Alpha-MSH has two jobs in parts of the hypothalamus region of the brain. One is to suppress the activity of food-seeking brain cells. The second is to signal other brain cells to produce the hormone TRH, which prompts the thyroid gland to spur calorie burning activity in the body. In the obese rats alpha-MSH was low, despite an abundance of leptin and despite normal levels of gene expression both for its biochemical precursor protein called pro-opiomelanocortin (POMC) and for a key enzyme called PC2 that processes POMC in brain cells. There had to be more to the story than just leptin, and it wasn't a problem with expressing the needed genes.

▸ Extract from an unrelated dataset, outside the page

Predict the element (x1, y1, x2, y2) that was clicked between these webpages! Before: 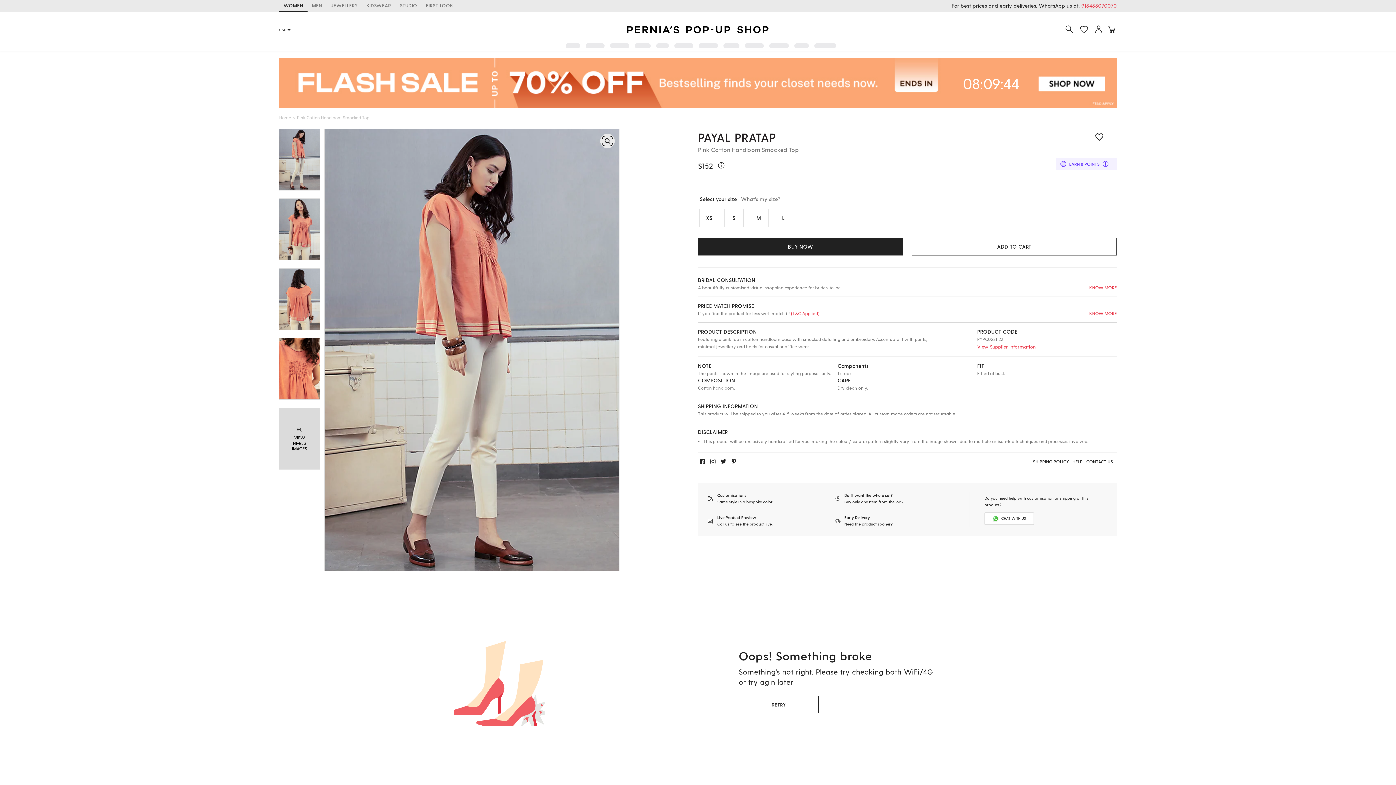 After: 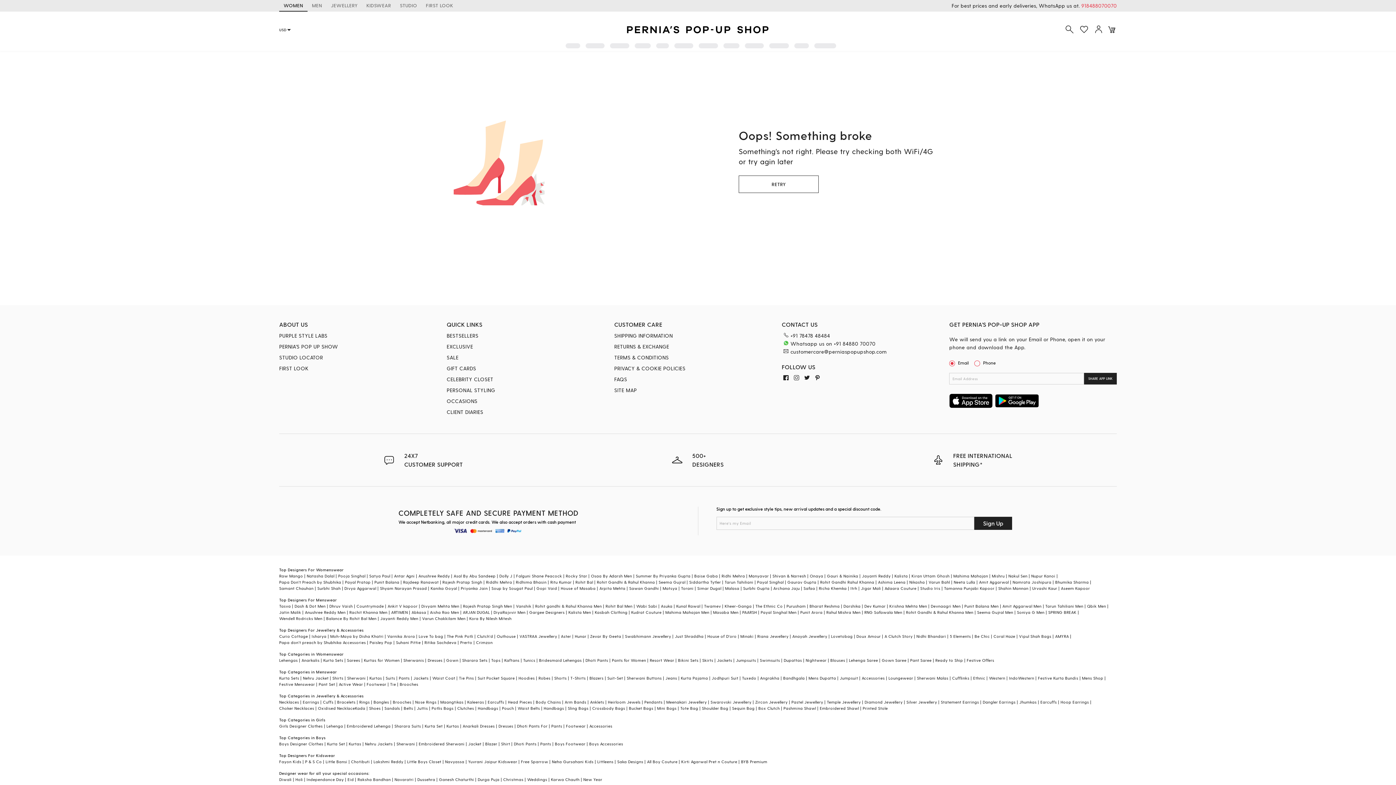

Dr Nillni and his co-authors, including lead authors Dr Isin Cakir and Dr Nicole Cyr, conducted the new study to find out where the alpha-MSH deficit was coming from. Dr Nillni said that he suspected that the problem might lie in the brain cells' mechanism for processing the POMC protein to make alpha-MSH.
Dr Nillni said that, "In our study we showed that what actually prevents the production of more alpha-MSH peptide is that ER stress was decreasing the biosynthesis of POMC by affecting one key enzyme that is essential for the formation of alpha-MSH. This is so novel. Nobody ever looked at that."